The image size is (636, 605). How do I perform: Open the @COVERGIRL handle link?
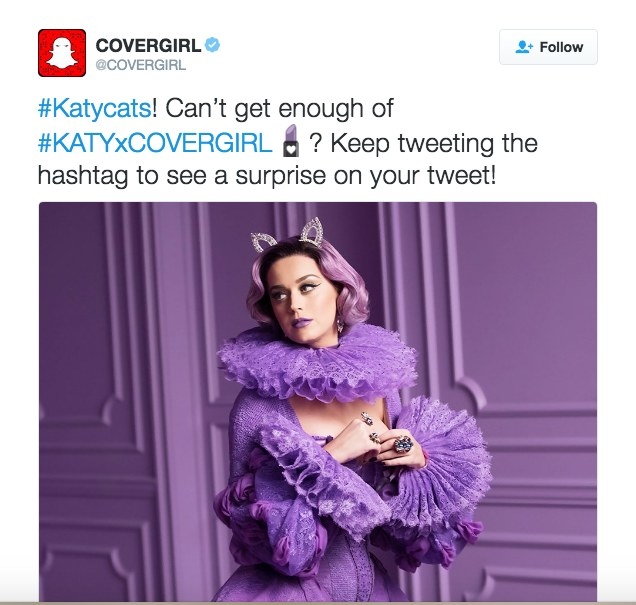click(140, 65)
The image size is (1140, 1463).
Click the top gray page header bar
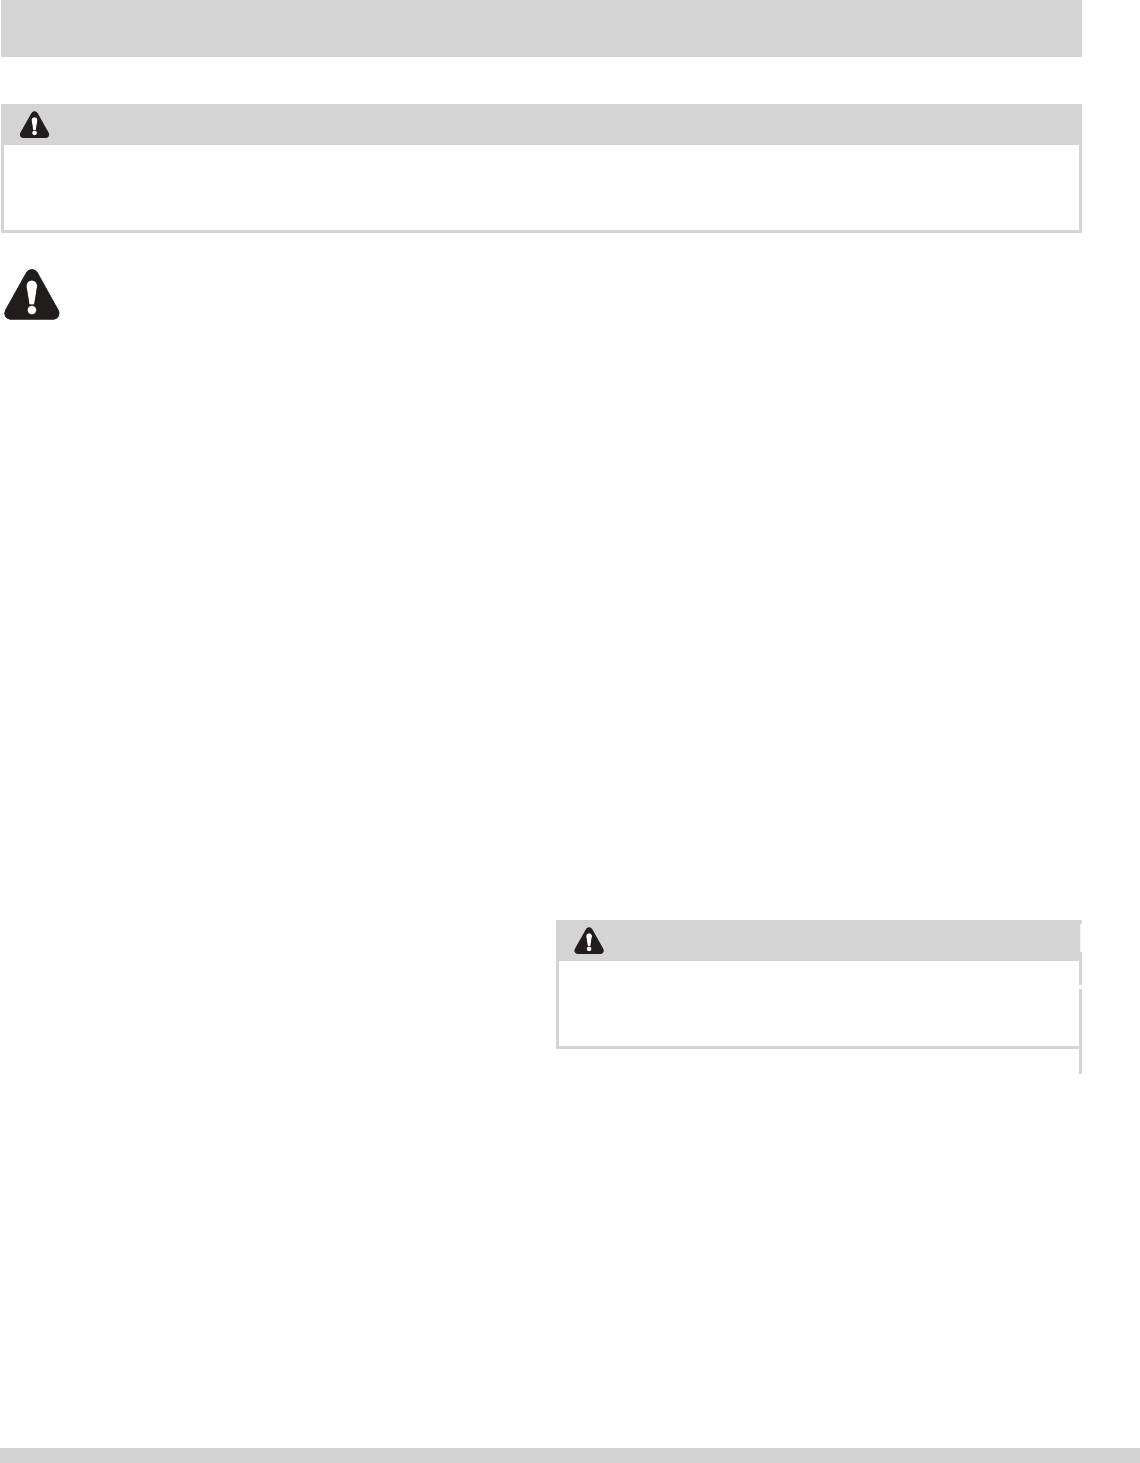541,28
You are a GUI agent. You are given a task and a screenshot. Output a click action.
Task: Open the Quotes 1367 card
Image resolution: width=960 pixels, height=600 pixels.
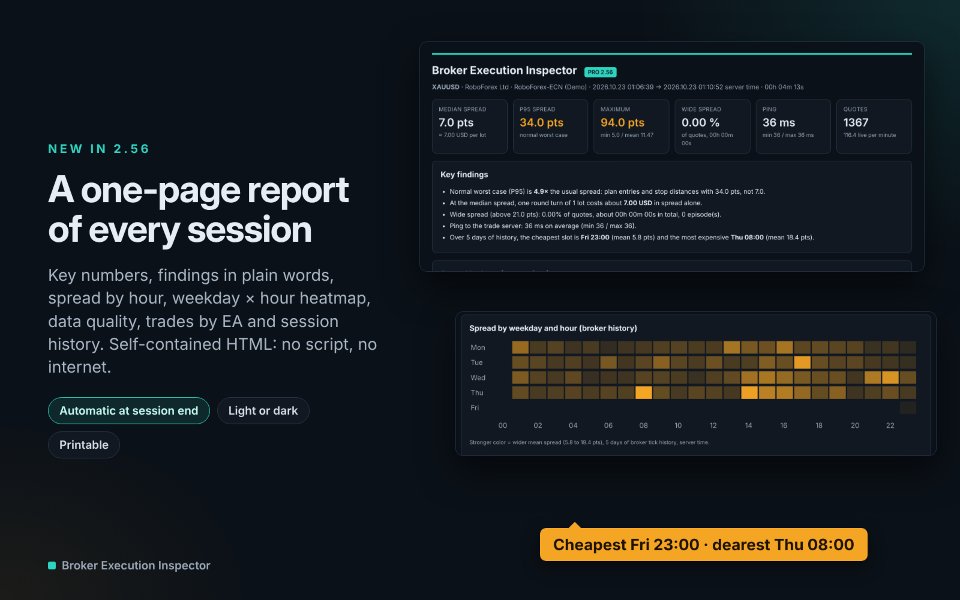874,126
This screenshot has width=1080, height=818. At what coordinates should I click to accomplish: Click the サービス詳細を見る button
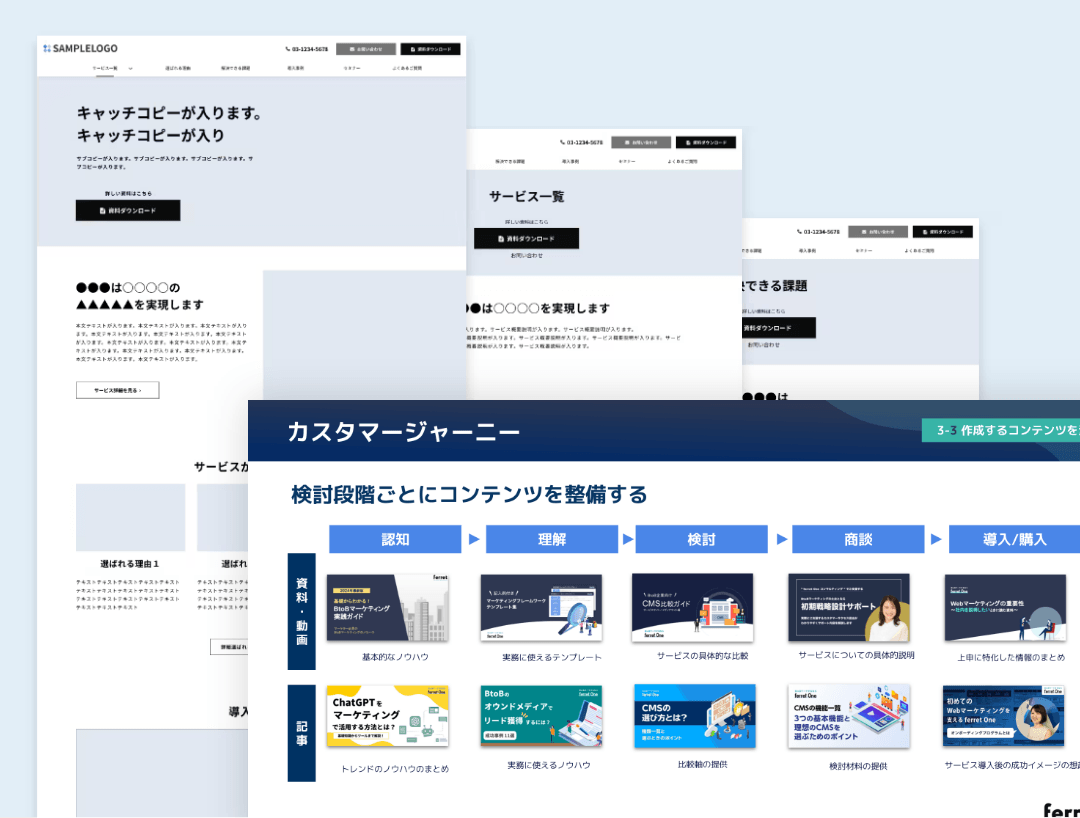click(117, 391)
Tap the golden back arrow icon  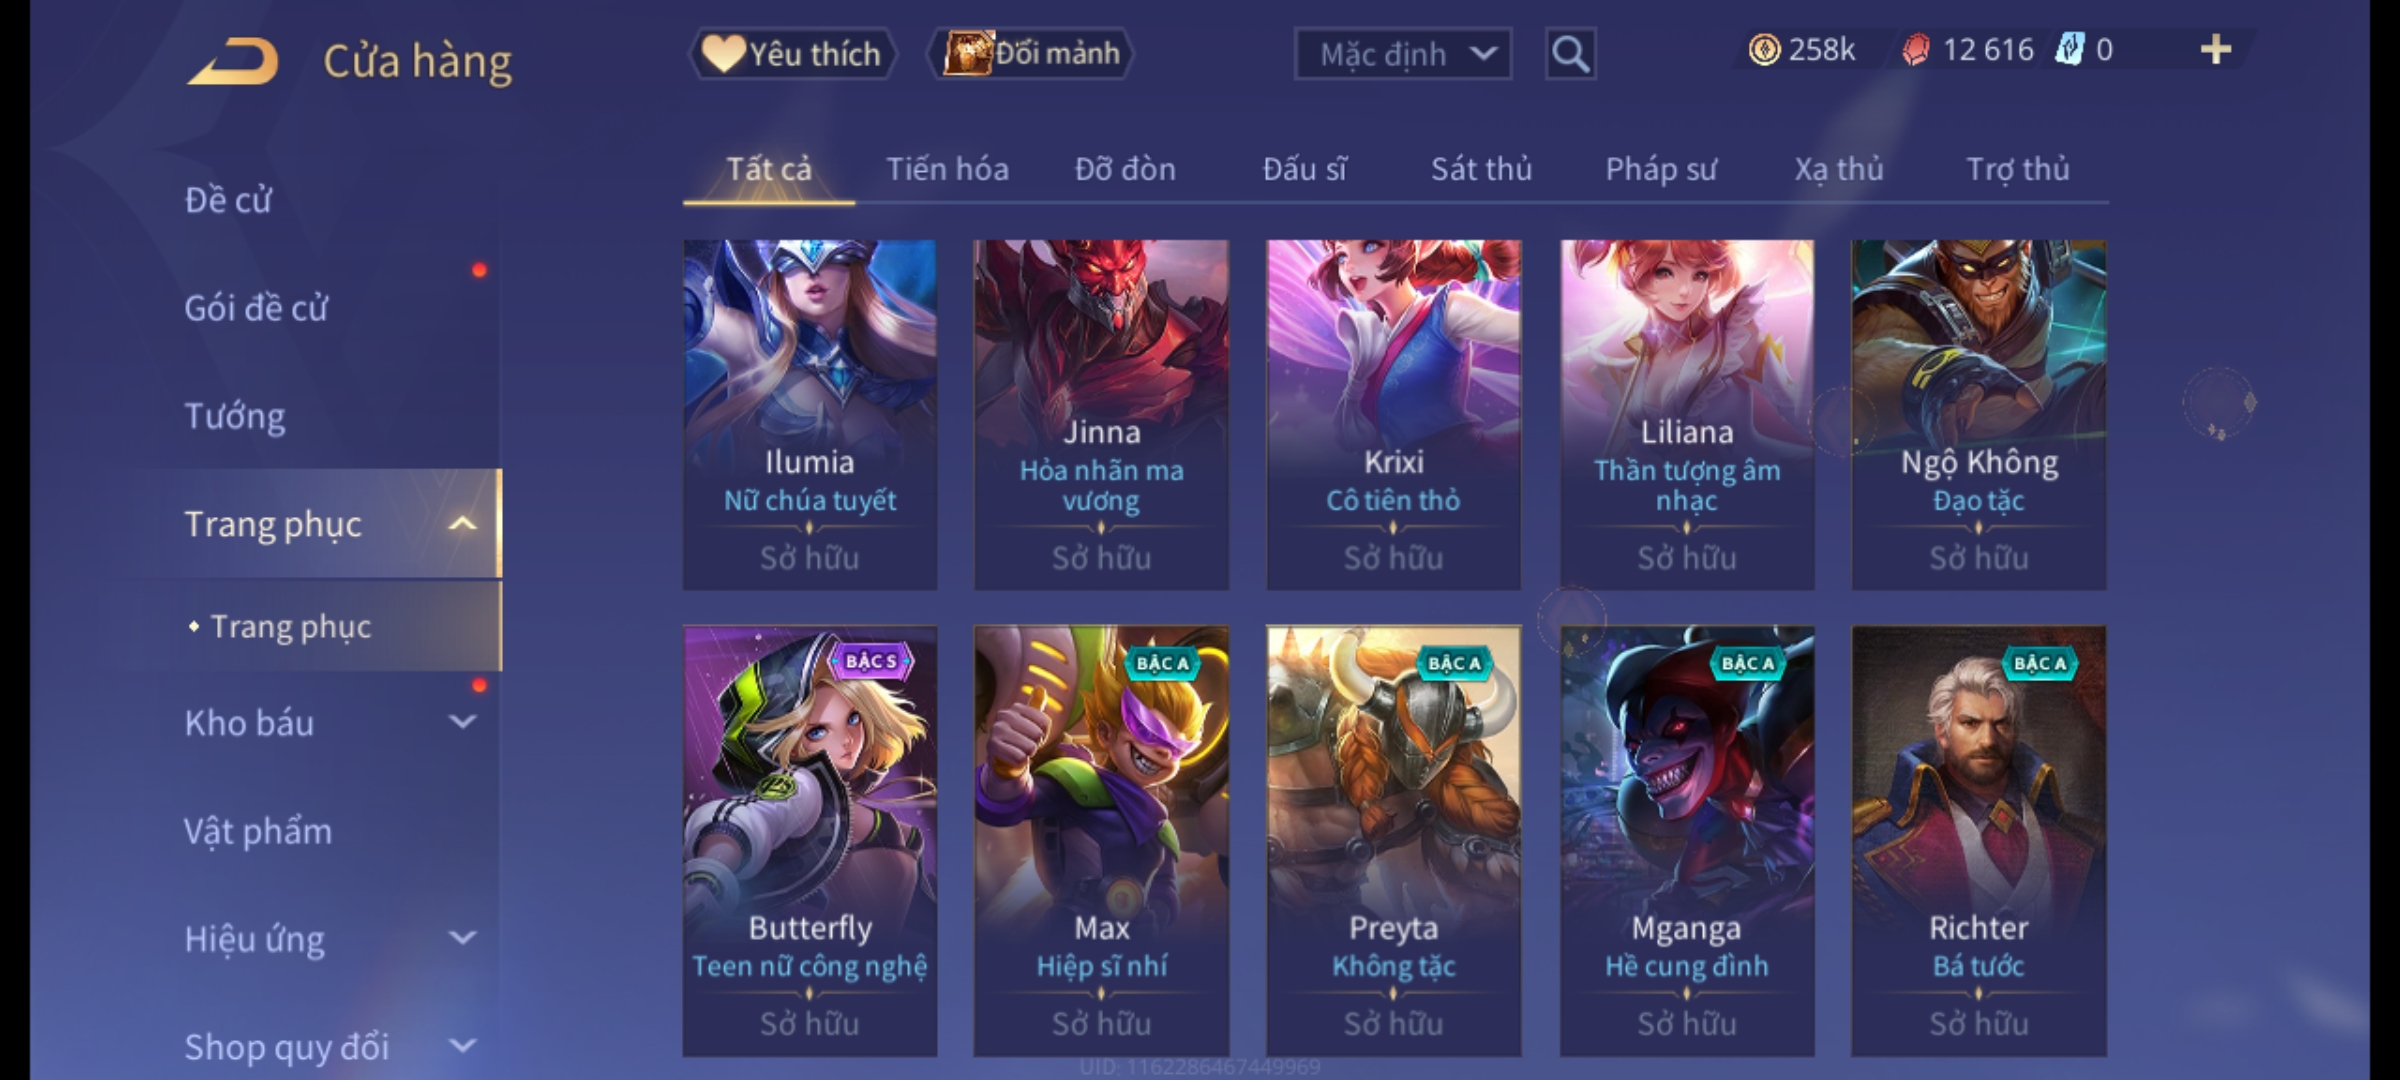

-- What you will do --
Using the records above, output an exact copy without any pictures.

-- Solution to the exercise --
The image size is (636, 605). How do I perform: Open the @COVERGIRL handle link?
click(140, 65)
The image size is (1140, 1463).
Click the top gray page header bar
541,28
You are a GUI agent. You are given a task and a screenshot. Output a click action.
Task: Open the Quotes 1367 card
Image resolution: width=960 pixels, height=600 pixels.
874,126
This screenshot has width=1080, height=818. At what coordinates should I click to accomplish: Click the サービス詳細を見る button
click(117, 391)
Tap the golden back arrow icon  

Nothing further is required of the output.